** EXERCISE TEXT follows **

Skip to content

overcrash66/Democritus

Democritus — Decentralized Swarm Inference Network

A distributed, infinite Mixture-of-Experts over a P2P protocol, where every consumer node contributes a distinct "expert" local model and the swarm converges into an emergent super-intelligence.

Rust CI libp2p License


Overview

Democritus is a Rust-native, zero-dependency daemon that turns your local AI model into a node in a global reasoning collective. Unlike centralized LLM APIs or pipeline-parallel systems, Democritus creates a heterogeneous expert swarm — each node runs a different specialized model, and complex prompts are decomposed into parallel sub-tasks routed to the best-matching experts.

** End of EXERCISE TEXT **
** DATA FOR ANALYSIS follows **

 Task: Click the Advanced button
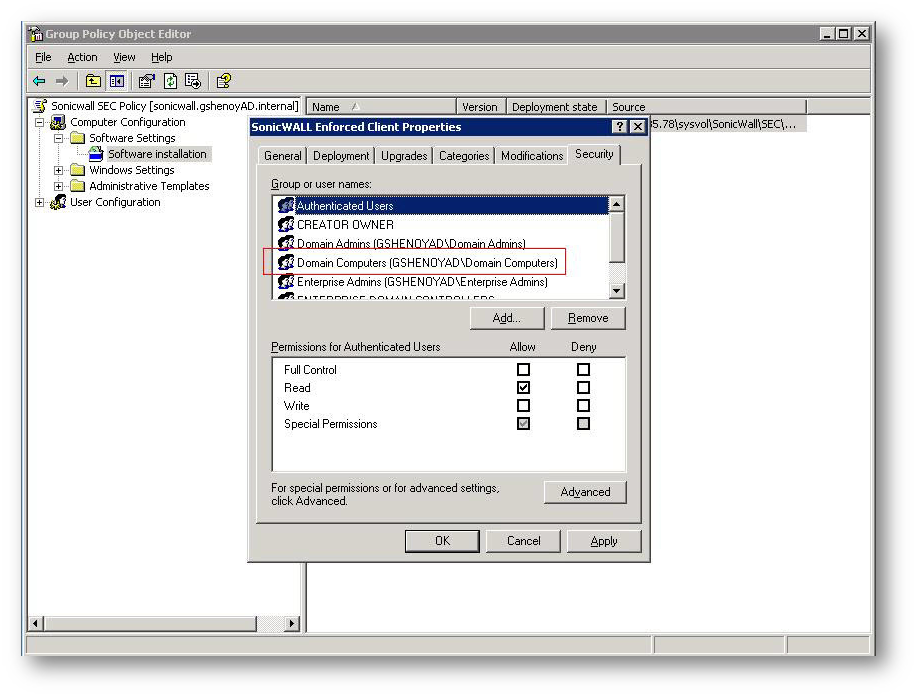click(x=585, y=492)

** End of DATA FOR ANALYSIS **
** DATA FOR ANALYSIS follows **

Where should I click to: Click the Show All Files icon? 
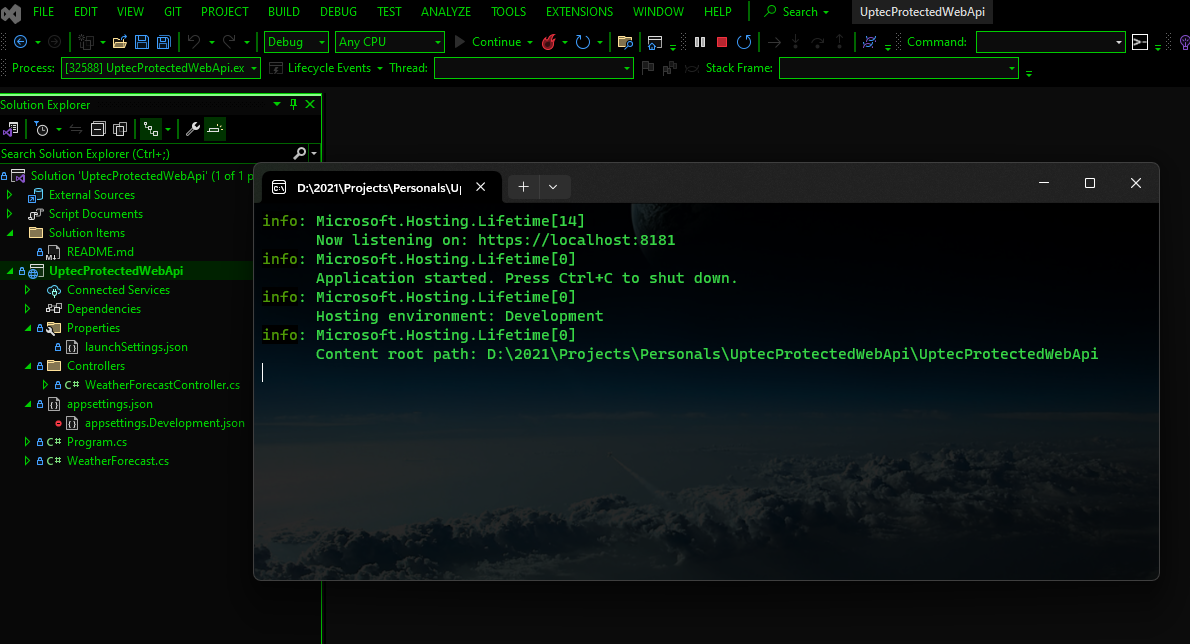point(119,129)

** End of DATA FOR ANALYSIS **

**WORK TO COMPLETE**
**a)** List every hyphenated term that appears in the Democritus project page, in the order they occur.
**b)** Answer these questions using the Democritus project page:
(i) What kind of protocol does the Mixture-of-Experts run over?
(ii) What does each node in the swarm run?
(iii) What are complex prompts broken down into?
**c)** Write the next part of the Democritus project page, picking up after its last sentence.

**TASK-BY-TASK RESULTS**
**a)**
Mixture-of-Experts
super-intelligence
Rust-native
zero-dependency
pipeline-parallel
sub-tasks
best-matching

**b)**
(i) A P2P protocol.
(ii) A different specialized model.
(iii) Parallel sub-tasks routed to the best-matching experts.

**c)**
How It Differs

Project Architecture Limitation
Petals Pipeline-parallel sharding of one model All nodes run the same model; Python-only
Bittensor Token-incentivized subnet marketplace Heavyweight on-chain overhead per inference
Democritus Heterogeneous expert swarm with semantic routing Rust-native, parallel sub-tasks, lightweight verification

Key Features

  • Semantic Vector Routing — Prompts matched to experts via embedding-space similarity over Kademlia DHT with LSH
  • Macro-Task Parallelism — Complex prompts decomposed into parallel sub-tasks executed concurrently
  • Proof-of-Inference — Probabilistic log-probability auditing with KL divergence verification
  • Mid-Stream Failover — Automatic fallback to backup experts on node failure
  • Hot Model Swapping — LRU eviction for loading/unloading models on demand
  • Private Swarms — PSK-gated DHT partitions for invite-only clusters
  • Prompt Obfuscation — Shard-and-pad splitting so no single expert sees full context
  • Three Interfaces — gRPC (50051), REST/OpenAI-compatible (8080), WebSocket (8081)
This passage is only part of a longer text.